Das GANZE Werk - Presseschau
Der Hörsturz
Von Thomas Assheuer
Fünfzig Jahre lang waren die Kultursendungen Flaggschiffe auf den Wellen des ARD-Hörfunks, jetzt ist die Weltreise vorbei. Viele Sendungen werden nassforsch verschrottet, andere in ihre Einzelteile zersägt oder zu einem Schnelldampfer umgerüstet. Doch was als Reform verkauft wird, ist ein Umsturz. Die Anstalten verabschieden sich vom alten Einschaltradio und suchen ihr Heil beim Kulturbegleitmagazin mit „Durchhörcharakter“. Auf Hochdeutsch: Die ARD konzentriert sich auf Hörer, die sich beim Zuhören nicht konzentrieren. Das sind Menschen bei ihren Nebentätigkeiten, beim Kochen und Bügeln, Waschen und Naschen, also Menschen, die eine Kultursendung nicht gezielt einschalten, sondern auf einer Welle „hängen bleiben“ und so lange „durchhören“, bis diese im Schlick einer „Spezialsendung für Minderheiten“ versickert.
Kurzum, wem künftig eine öffentlich-rechtliche Kultursendung zu Ohren kommt, soll auf keinen Fall den Eindruck bekommen, sie habe etwas mit Kultur zu tun. Sollte aus der Oberfläche einer Kulturwelle dennoch ein anstößiges Wortelement auftauchen, darf es niemanden stören. So ist von einem norddeutschen Reformkommissar die Sentenz überliefert: „Das Wort darf nicht zum Hinhören zwingen.“ Ein Witz?

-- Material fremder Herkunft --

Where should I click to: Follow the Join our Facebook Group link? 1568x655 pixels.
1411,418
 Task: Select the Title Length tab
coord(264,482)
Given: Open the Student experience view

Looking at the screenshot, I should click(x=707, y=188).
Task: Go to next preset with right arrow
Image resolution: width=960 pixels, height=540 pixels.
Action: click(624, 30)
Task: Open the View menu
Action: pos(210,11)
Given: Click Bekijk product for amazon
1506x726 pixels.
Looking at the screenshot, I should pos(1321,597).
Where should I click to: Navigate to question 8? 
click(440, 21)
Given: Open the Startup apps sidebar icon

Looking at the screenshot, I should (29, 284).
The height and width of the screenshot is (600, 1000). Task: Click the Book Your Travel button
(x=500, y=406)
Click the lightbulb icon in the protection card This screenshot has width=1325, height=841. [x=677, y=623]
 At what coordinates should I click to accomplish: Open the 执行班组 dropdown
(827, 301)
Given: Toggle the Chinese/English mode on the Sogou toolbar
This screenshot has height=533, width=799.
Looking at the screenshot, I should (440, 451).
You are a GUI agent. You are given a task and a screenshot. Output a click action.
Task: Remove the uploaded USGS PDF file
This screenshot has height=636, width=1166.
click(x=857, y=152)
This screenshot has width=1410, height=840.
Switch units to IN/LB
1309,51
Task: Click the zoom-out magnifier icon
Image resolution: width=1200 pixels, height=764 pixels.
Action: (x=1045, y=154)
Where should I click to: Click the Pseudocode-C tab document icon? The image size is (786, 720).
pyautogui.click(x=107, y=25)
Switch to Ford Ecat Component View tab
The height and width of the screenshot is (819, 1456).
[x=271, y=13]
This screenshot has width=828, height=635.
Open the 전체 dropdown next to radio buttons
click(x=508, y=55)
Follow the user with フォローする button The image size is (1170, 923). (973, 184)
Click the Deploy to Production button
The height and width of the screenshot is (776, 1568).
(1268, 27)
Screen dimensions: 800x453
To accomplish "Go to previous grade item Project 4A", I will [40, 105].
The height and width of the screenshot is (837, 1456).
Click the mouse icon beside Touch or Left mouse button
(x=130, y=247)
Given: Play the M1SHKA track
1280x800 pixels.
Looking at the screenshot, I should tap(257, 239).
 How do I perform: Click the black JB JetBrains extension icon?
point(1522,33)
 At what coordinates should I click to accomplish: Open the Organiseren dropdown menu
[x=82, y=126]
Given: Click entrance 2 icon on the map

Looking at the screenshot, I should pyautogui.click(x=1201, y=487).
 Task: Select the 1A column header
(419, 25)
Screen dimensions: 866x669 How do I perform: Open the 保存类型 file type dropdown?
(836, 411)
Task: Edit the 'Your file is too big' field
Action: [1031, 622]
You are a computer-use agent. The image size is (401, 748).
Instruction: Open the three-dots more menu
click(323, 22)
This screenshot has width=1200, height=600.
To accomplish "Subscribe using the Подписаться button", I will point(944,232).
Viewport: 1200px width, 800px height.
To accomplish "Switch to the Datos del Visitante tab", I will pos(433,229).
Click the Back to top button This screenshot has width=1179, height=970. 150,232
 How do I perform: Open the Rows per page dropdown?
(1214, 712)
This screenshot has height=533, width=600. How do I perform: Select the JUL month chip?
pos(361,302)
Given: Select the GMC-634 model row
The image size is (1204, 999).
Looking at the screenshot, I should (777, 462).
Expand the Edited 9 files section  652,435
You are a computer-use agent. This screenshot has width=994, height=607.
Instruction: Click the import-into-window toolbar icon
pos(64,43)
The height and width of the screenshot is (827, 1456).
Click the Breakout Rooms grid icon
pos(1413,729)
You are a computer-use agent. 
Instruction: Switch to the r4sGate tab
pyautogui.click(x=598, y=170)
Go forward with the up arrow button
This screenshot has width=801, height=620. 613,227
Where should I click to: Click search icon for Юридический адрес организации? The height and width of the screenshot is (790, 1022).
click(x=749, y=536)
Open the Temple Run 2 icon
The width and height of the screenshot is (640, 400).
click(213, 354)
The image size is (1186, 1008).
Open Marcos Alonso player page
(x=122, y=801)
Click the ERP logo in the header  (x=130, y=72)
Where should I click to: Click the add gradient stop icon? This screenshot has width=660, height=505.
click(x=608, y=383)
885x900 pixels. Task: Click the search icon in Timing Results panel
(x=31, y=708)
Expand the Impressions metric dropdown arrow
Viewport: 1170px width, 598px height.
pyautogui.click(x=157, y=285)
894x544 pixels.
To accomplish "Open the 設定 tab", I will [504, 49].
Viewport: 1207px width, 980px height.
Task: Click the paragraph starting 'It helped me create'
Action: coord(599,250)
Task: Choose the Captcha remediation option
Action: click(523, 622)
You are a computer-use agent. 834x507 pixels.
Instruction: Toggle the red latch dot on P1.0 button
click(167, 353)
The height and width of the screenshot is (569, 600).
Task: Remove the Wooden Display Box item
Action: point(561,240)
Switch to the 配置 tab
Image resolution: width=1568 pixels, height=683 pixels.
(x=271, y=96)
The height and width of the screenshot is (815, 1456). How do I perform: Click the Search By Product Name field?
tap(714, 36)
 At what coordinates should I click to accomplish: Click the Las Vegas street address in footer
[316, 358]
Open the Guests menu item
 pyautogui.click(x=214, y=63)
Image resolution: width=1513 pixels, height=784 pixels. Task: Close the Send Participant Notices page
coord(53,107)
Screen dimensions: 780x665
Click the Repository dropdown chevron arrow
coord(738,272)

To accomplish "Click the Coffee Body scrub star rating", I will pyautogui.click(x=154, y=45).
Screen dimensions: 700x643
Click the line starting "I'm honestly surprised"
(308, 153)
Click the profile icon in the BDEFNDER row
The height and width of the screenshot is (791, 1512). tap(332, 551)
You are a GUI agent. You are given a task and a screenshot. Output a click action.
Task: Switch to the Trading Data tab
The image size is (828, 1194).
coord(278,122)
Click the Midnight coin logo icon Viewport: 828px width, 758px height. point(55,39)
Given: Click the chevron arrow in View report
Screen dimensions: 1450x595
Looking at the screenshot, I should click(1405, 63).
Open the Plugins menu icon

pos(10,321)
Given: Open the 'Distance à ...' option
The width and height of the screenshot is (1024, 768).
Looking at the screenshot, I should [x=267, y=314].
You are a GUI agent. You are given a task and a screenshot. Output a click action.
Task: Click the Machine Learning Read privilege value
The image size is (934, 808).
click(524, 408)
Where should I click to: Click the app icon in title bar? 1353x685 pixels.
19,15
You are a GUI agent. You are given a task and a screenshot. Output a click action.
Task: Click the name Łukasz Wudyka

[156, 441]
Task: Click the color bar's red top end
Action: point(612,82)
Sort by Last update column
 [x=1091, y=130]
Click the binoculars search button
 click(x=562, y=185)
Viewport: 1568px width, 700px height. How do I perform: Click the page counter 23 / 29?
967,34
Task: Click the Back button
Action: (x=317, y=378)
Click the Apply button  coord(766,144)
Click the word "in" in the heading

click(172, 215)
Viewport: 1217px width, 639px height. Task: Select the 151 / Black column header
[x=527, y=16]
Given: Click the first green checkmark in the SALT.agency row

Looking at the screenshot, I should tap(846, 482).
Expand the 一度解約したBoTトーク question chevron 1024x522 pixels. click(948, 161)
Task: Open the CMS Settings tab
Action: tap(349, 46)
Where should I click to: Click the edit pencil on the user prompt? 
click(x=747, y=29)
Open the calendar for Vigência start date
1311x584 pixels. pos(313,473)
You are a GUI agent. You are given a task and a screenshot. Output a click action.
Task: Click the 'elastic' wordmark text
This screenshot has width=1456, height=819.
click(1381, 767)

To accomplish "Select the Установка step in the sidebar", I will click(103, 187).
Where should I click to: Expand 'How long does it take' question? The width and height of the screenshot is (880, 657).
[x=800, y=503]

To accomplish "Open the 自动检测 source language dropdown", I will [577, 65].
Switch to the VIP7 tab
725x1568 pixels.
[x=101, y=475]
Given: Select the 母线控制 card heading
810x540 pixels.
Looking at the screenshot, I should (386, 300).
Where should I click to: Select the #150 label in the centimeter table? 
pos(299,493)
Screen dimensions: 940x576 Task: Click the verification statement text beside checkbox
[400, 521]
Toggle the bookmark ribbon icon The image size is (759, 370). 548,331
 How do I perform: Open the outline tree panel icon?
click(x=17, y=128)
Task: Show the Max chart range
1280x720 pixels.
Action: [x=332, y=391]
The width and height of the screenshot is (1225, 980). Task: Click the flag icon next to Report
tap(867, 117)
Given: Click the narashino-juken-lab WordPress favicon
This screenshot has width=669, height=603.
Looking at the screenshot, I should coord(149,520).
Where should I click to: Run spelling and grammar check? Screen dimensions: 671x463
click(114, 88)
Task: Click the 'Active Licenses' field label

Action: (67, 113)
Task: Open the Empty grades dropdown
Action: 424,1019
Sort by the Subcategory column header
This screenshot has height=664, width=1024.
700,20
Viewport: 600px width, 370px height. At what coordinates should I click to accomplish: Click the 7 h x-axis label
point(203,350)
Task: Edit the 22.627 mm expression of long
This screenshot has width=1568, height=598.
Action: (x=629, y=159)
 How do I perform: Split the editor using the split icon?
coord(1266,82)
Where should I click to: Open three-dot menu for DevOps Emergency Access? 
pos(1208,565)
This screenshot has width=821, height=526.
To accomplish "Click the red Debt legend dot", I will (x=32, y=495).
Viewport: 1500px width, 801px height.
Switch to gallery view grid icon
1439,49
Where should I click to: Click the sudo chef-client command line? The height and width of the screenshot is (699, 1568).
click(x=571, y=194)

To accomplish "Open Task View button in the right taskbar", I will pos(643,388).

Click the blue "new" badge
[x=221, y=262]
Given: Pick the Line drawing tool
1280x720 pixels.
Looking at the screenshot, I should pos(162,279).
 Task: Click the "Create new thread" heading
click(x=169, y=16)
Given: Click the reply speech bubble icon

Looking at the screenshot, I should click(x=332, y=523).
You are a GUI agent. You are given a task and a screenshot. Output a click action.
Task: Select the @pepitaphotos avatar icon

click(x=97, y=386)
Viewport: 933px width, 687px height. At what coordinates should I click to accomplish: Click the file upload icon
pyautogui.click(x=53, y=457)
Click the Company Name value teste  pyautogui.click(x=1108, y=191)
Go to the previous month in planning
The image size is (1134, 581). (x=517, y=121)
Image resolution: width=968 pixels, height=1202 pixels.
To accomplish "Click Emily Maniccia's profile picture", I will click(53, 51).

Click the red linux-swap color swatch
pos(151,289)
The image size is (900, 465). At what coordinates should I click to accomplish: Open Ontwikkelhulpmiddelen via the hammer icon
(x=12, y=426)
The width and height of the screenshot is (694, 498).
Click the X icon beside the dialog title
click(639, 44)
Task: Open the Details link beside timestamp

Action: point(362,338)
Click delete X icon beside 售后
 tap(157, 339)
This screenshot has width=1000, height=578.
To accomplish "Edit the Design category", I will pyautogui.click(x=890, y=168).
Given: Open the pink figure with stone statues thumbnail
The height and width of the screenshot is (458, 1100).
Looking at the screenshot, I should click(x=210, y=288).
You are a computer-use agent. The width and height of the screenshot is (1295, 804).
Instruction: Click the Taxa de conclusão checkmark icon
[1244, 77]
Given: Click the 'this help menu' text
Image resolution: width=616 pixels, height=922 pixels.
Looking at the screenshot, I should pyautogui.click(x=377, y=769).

Nein, auch der MDR, der noch nie im Verdacht stand, seine Gebühren für die geistige Überforderung des Publikums zu verschwenden, frisiert seine Kultursendungen und startet zeitgleich mit dem WDR ab Januar ein schadstoffarmes Tagesbegleitmagazin mit Grundversorgungsanteilen. Wer es fassen kann, der fasse es: Die neue Kultur-Dauerwelle, die „elitäre“ Zöpfe abschneiden will, trägt den Namen Figaro. Schon jetzt lässt die ondulierte Anstaltsprosa, mit der MDR-Frisöre ihre Taten anpreisen, das Schlimmste befürchten. Es duftet nach Event-Radio mit Wellness-Komponente. „Einmal föhnen und legen.“
Noch allerdings schrecken einige Sender vor ihrer finalen Selbstverdünnung zurück. Der Bayerische Hörfunk stellt einige „Einschalt-Inseln“ unter Naturschutz, auch SWR 2 leistet Widerstand gegen das „Durchhör-Radio“. Und der Hessische Rundfunk, der gerade sein berühmtes Abendstudio im Main versenkt hat, bietet neben einer leicht verplätscherten Kulturwelle lange Gespräche und zuweilen großartige Sendungen, wie in alten Zeiten. Schließlich war man gewarnt, hat doch der reformierte NDR sein Ansehen im Kulturmilieu unlängst steil nach unten reguliert.
Und warum glaubt die ARD, naturtrübe Tagesbegleitkultur sei erfolgreicher als intelligente? Weil die Hörer angeblich zu alt und die Einschaltquoten zu niedrig sind. Zwei Prozent pro Sendegebiet, das sind zwar bis zu zweihunderttausend Hörer, aber den Anstaltskommissionen reicht es nicht. Dafür gräbt sich der Hörfunk nun das eigene Grab. Wenn bundesweit nur noch Kulturmagazine zu hören sind, die einander gleichen wie ein Ei dem anderen, kann man den Föderalismus gleich ganz abschaffen. Dann genügt eine nationale Kulturwelle. Eine für alle. In diesem Sinne: Weiter so.